On 08/03/2021 10:46, Florian Weimer wrote:
> * Adhemerval Zanella:
> 
>> On 05/03/2021 17:29, Florian Weimer wrote:
>>> * Adhemerval Zanella:
>>>
>>>> Maybe fix the kernel or/and use a non buggy FS instead? IMHO the test is
>>>> doing *exactly* is meant to do: trigger and expose an unexpected return
>>>> from the kernel or the libc. I don't think hiding it using a different
>>>> FS is the right thing to do on glibc testsuite.
>>>
>>> I disagree: We want to test glibc here, not file systems.  Test outputs
>>> are already difficult enough to interpret.  We should not add known
>>> FAILs that are very difficult to fix (reformat & reinstall with another
>>> file system is definitely in that category).
>>
>> My take is since we are the first step to drive the proper y2038 support
>> and it has time limit, it is better to fail hard and signal something
>> is wrong either with glibc or kernel *now* so we iron out the issues
>> instead of fail once users actually deploy glibc on system that are meant
>> to handle y2038 issues.
> 
> We know precisely what is wrong with XFS (and the other file systems
> which need to change their disk layout).  No one gains from testing this
> during glibc builds.

No, but indicates that your system need to be fixed if you intend to
deploy a y2038 binaries on it.

> 
> Again, I do not suggest not to test this, but rather use a path which is
> required to use a specific file system (tmpfs), so that the test outcome
> is more predictable.  The glibc side and the higher VFS layers in the
> kernel are still fully covered if we use tmpfs, so I do not think this
> reduces coverage as far as glibc is concerned.

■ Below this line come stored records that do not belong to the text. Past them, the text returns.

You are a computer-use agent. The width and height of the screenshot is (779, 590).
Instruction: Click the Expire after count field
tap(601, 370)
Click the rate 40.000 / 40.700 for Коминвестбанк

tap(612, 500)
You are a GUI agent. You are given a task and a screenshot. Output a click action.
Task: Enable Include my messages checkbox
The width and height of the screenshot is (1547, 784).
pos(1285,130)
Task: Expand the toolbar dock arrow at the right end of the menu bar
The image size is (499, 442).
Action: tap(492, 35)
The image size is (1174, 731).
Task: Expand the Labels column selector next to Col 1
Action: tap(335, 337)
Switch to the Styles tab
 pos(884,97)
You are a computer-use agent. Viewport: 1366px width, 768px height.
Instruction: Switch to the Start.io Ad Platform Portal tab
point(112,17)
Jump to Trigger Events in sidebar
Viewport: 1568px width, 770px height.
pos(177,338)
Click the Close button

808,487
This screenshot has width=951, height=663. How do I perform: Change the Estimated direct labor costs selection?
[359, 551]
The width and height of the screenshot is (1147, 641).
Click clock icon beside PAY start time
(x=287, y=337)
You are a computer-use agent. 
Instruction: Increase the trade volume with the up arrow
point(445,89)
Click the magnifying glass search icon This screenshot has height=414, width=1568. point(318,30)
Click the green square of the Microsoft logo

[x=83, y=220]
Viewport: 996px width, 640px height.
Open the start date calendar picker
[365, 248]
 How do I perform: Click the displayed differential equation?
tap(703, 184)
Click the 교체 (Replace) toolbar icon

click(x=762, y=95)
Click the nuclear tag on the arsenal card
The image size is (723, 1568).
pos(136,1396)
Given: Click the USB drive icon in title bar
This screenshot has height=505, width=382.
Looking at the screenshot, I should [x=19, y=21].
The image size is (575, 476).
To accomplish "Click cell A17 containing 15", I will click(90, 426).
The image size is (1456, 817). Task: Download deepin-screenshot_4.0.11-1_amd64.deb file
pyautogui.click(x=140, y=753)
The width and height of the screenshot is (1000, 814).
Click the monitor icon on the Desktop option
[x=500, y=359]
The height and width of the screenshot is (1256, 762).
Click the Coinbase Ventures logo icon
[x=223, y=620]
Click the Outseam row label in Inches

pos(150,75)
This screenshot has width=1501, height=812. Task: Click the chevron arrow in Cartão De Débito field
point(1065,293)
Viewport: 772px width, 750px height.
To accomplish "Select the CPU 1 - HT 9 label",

What if kernel introduce a regression on tmpfs or any other filesystem,
should we gloss over to use a different filesystem instead? Or should we
add a routine to check for the filesystem support for y2038 and disable
or return unsupported instead?

Also, this issue will most likely get fixed way before y2038 will actually
be deployed. So I am not seeing the urgency here of avoid this kind of 
transient failures.


  reply	other threads:[~2021-03-08 13:55 UTC|newest]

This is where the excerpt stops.